Indeed it was - I kept thinking "Tim Burton needs to start a production company (if he hasn't already) and sign this guy (these guys?) up pronto". Although, that was from Australia, right? So maybe PJ can scarf him (them) up.
I also really liked Rockfish, which surprised me since I thought Gopher Broke was total crap.
Never saw
Gopher Broke
but my one disappointment with
Rock Fish
was I was hoping it would turn out that
the guy was just a sportsman/big game hunter, rather than a miner, and that we'd see the head of the big beastie mounted on a wall at the end
. Visually stunning though.
Sin City has a lot of trappings of a noir, but I don't know. It felt off to me as a noir. (Yeah, yeah, my own eloquence blinds me.) It's not the theme that felt wrong, but rather the style. It's just... way too exuberant for a noir. Noir anti-heroes are not supposed to show that much sheer glee as they are getting crushed body and soul. The dark revel in all that luridness struck me more of of a Sam Fuller territory than a Jacques Tourneur. I expect a bit more restraint in my noir--rage should be bottled up for explosion at appropriate times, the vista should be more muted and bleak; More austerity, less operatic grandeur, etc.

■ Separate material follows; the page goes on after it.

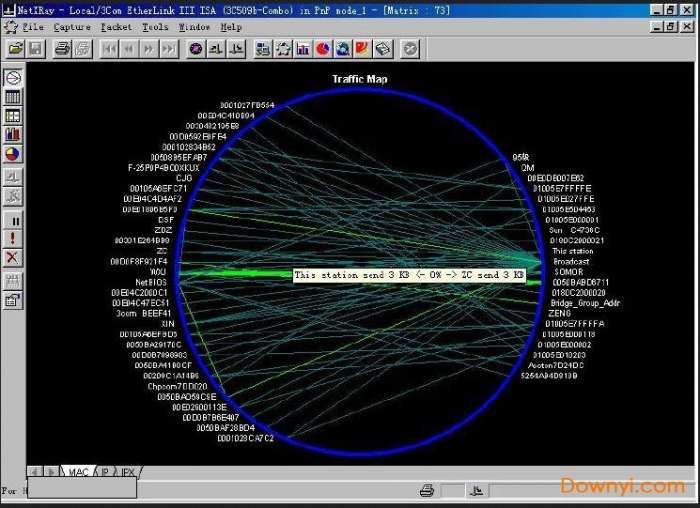Open the Tools menu
This screenshot has width=700, height=508.
click(155, 27)
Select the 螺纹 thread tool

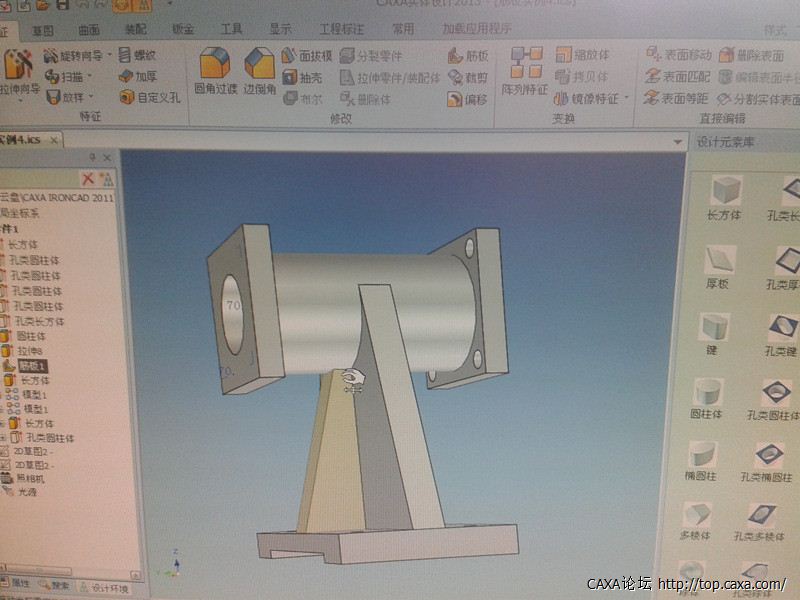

God, I dislike Bruce Willis. He's no Ford.
As much as I adore H2G2, I totally see where there might not be a blockbuster level of appeal.
He makes crappy choices, but I think he is as good an actor. Check out
In Country
or
Nobody's Fool.
The latter and Pulp Fiction make me think he's really much better as a character actor than he is as a leading man. I tend to be bored out of my skull at movies with "BRUCE WILLIS IN..." over the title.
He makes crappy choices, but I think he is as good an actor. Check out In Country or Nobody's Fool.
I have 342 discs in my Netflix rental queue. I don't think he's in any of them. I may die having a horribly wrong impression of Bruce's work, but I'll just have to pay that price. Outside of
Death Becomes Her
and
The Siege,
he's poisoned all his movies for me.
Sin City
is something I'm seeing hoping to ignore him.
ita, did you not like him in
12 Monkeys,
or
Die Hard,
or
Hudson Hawk?
Those three movies pretty much cemented my love of the Bruce.
To me, Bruce Willis either looks smug or he's got his serious "Smell the fart" face on. The only time I didn't dislike him was The Sixth Sense.